Mudou a economia ao diversificar-se e libertar-se dos condicionamentos da guerra colonial. A geopolítica mudou estruturalmente com a adesão à Comunidade Europa. A cultura deixou de estar dentro dum espartilho. A comunicação social libertou-se da prisão da censura. A educação democratizou-se. As universidades ganharam autonomia académica e científica. Os sindicatos passaram a ser livres. A política passou a ser tratada a sério, com o fim do regime de partido único e a extinção da polícia política. Mas onde o País ainda precisa de mudar é no âmbito religioso.
Os políticos saídos da revolução dos cravos acautelaram-se tendo ainda presente a experiência da I República. Afonso Costa seguiu então uma linha de anticlericalismo, além de outros erros como o envolvimento na Grande Guerra, com a motivação de afirmar o Portugal republicano, o que se veio a revelar um desastre. A intolerância religiosa anticatólica levou a que o País profundo criasse anticorpos contra a República. Nessa altura a maior parte da população ainda vivia numa província rural e analfabeta, sendo a exceção os que estavam fixados nas maiores cidades. A sanha cotista despoletou a reação do clero conservador um pouco por todo o país e conduziu ao fenómeno de Fátima e à queda do regime.

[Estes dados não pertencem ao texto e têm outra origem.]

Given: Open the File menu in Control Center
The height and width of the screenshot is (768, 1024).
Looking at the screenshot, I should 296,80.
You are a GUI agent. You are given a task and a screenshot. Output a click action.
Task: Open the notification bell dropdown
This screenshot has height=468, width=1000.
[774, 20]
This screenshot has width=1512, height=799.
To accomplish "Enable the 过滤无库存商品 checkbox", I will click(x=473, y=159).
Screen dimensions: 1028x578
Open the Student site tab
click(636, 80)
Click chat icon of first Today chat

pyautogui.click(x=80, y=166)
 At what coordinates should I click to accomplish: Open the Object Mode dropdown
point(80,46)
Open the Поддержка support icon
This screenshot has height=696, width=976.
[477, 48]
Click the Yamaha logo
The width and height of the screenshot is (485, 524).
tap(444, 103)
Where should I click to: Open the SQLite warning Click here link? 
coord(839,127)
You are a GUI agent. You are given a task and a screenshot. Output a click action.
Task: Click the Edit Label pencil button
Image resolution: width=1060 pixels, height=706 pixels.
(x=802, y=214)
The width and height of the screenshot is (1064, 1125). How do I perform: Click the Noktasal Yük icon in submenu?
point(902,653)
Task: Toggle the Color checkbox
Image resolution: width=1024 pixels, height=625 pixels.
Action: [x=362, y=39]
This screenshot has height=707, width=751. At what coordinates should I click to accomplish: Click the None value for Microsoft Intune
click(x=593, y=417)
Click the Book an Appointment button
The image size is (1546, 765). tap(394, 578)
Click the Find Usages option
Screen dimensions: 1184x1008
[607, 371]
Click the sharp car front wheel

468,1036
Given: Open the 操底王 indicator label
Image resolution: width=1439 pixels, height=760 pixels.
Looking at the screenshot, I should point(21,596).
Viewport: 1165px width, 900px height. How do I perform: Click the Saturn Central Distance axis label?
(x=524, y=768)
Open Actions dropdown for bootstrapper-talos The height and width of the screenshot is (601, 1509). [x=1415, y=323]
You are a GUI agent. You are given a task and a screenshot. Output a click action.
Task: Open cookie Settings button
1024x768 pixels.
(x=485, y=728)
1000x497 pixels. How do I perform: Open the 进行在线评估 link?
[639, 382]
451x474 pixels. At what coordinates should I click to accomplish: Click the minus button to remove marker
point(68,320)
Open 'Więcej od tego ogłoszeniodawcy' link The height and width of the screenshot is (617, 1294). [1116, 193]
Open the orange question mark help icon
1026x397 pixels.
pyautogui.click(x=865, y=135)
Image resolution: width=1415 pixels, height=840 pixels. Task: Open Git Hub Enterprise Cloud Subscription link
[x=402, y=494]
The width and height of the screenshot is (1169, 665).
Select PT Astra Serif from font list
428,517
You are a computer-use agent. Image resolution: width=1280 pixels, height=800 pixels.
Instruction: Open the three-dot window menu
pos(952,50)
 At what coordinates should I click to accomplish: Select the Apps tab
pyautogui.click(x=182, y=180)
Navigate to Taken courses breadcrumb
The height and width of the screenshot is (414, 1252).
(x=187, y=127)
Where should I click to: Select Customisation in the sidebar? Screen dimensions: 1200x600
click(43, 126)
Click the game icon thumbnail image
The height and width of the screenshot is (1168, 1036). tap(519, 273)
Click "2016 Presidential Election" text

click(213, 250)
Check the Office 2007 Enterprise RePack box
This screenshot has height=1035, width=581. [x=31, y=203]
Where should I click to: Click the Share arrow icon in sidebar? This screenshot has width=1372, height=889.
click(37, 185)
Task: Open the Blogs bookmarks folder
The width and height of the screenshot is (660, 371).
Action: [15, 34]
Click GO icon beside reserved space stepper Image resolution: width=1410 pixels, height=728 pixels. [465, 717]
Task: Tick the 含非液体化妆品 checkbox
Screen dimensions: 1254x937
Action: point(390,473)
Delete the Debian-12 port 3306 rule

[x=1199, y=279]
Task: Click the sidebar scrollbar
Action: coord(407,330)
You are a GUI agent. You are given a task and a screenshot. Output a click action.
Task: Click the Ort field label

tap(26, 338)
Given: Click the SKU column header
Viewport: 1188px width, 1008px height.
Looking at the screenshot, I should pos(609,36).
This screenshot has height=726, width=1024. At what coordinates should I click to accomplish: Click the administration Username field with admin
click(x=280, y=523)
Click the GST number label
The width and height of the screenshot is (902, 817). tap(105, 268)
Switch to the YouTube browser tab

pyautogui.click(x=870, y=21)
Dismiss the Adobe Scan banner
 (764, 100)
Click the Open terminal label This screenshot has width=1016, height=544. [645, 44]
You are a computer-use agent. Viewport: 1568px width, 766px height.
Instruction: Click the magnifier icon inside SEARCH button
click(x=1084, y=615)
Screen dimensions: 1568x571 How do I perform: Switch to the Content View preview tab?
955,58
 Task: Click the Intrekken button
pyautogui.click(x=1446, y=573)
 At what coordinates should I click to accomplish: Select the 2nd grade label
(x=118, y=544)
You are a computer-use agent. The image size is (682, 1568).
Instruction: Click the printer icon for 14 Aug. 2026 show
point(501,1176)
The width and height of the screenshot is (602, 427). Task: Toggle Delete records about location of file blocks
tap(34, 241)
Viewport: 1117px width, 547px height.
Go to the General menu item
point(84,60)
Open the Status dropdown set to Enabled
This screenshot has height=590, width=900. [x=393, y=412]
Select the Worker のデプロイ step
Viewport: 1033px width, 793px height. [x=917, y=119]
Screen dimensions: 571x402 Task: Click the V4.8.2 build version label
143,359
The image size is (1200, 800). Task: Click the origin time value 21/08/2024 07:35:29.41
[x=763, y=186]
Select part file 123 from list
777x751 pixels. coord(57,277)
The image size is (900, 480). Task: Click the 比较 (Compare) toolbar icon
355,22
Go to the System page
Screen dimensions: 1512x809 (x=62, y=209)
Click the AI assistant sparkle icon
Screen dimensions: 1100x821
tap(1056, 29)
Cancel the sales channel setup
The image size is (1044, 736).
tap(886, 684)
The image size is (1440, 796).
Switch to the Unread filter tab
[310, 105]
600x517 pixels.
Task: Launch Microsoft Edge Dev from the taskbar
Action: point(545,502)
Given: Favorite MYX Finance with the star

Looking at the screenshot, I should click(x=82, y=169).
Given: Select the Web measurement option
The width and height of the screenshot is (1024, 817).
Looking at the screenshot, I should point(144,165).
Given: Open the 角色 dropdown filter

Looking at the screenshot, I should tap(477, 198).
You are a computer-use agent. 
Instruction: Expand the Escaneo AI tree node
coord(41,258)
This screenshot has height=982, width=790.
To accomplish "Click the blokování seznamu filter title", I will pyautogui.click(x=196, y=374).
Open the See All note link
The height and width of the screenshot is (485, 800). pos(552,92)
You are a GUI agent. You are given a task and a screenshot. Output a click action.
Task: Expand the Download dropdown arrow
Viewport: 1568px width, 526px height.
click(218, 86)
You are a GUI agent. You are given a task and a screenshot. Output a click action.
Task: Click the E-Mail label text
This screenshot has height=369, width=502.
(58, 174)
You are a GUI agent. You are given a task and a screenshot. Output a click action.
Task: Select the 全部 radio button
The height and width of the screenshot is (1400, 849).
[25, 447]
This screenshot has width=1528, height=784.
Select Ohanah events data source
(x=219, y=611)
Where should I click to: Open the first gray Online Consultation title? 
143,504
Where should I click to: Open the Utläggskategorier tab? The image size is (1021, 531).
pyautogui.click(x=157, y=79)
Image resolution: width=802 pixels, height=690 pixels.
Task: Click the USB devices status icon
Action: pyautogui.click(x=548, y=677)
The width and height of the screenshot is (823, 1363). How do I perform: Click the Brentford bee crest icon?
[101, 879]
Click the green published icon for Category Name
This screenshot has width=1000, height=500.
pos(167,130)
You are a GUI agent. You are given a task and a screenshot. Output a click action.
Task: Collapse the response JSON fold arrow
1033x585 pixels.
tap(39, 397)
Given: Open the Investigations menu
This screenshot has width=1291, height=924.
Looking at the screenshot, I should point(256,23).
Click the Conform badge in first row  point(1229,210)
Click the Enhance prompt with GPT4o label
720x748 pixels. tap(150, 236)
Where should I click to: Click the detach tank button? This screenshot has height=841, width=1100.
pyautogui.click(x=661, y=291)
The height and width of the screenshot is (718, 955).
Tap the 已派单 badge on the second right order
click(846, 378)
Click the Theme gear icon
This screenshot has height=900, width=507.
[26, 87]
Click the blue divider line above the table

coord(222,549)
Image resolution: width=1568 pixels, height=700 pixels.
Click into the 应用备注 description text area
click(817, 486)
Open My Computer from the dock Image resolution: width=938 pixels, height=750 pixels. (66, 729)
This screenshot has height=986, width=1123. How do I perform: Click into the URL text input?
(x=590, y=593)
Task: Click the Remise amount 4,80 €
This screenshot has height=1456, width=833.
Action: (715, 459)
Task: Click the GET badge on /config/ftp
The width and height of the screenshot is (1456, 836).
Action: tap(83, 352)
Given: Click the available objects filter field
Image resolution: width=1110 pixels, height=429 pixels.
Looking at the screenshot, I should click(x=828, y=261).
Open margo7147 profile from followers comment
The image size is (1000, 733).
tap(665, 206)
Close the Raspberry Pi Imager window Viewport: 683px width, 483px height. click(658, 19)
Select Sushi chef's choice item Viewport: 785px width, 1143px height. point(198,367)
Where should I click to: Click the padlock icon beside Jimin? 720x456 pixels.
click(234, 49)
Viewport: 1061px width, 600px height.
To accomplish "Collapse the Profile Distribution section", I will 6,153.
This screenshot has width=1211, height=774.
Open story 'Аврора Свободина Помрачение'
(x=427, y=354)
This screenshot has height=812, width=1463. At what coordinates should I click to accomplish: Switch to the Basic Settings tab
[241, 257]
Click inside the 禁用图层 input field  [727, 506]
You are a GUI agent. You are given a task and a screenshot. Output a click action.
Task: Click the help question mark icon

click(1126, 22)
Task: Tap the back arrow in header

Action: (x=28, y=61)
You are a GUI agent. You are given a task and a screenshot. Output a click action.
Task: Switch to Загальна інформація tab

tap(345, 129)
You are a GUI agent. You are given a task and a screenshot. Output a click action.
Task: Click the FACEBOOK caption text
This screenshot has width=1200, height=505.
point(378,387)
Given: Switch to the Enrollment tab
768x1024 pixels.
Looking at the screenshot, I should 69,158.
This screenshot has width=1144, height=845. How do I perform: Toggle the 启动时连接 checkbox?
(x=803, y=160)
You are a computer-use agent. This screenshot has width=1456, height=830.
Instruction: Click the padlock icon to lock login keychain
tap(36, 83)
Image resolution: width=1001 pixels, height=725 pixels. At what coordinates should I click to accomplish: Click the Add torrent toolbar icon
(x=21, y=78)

Soares, Cunhal e a maioria dos políticos com história sabiam disso e evitaram cair no mesmo erro, tornando-se amistosos para com a igreja católica. Mas tinham um problema. Não entenderam que o país do último quartel do séc. XX era outro e que havia mais religião para lá do catolicismo romano, o que os levou a ignorar olimpicamente outros segmentos religiosos. Foi o primeiro-ministro católico António Guterres, apoiado pelo seu ministro da justiça Vera Jardim e o juiz conselheiro Sousa Brito, que gizaram aquela que viria a ser a Lei de Liberdade Religiosa, promulgada em 2001 – passada uma geração depois de Abril – mas que ainda viria a demorar muitos anos a ser regulamentada.
Apesar de tudo, ainda persiste alguma falta de liberdade religiosa. Em vez de termos ensino religioso promovido pelas confissões nas escolas públicas, em regime opcional, deveríamos ter uma disciplina de Introdução ao Fenómeno Religioso, com carácter obrigatório, que sensibilizasse as nossas crianças e jovens para a realidade do mundo, dando conta das características distintivas e diversidade das tradições religiosas.
Se a escola existe para preparar os estudantes para a sociedade em que vivemos, então o conhecimento das religiões torna-se fundamental neste mundo global e na promoção da paz e boa convivência. Ensina-os a lidar com a diferença, sem dramas, tanto no convívio com os que para cá vêm vindos de outros universos culturais e religiosos e prepara-os para prováveis emigrações.
Em vez de descansar na letra da lei que confere direitos às minorias religiosas – legislação essa que muitos ainda desconhecem – é necessário laicizar as mentalidades na administração pública. Dou um simples exemplo. Ao longo dos anos o ensino religioso nas escolas públicas foi sendo boicotado por funcionários administrativos das escolas – mais papistas que o papa –, que sonegavam informação aos alunos, encaminhando-os para a proposta de ensino religioso católico como se fosse a única. Muitas vezes foi através de reclamações para o Ministério da Educação que se conseguiu fazer cumprir a lei nesta matéria.
Por outro lado, torna-se cada vez mais necessário conseguir uma verdadeira liberdade religiosa. Explico. Nas novas urbanizações é frequente as autarquias atribuírem um espaço para instalações religiosas à igreja católica, mas quase nunca a outras confissões, num claro atropelo aos princípios da constituição da república. Mas também podemos falar do caso de qualquer confissão religiosa ter de criar uma entidade com personalidade jurídica de IPSS para desenvolver trabalho social podendo estabelecer acordos com a Segurança Social, enquanto para uma paróquia católica poder fazê-lo basta uma carta do bispo da diocese a pedi-lo.
E podíamos falar aqui também das capelanias que, apesar de estarem na lei, na prática não funcionam na maior parte dos setores.
Resumindo: passado meio século da instauração de regime democrático ainda falta levar a legislação da liberdade religiosa à prática concreta e objetiva no terreno e, o mais difícil, atualizar as mentalidades retrógradas que ainda persistem na sociedade e no aparelho de estado.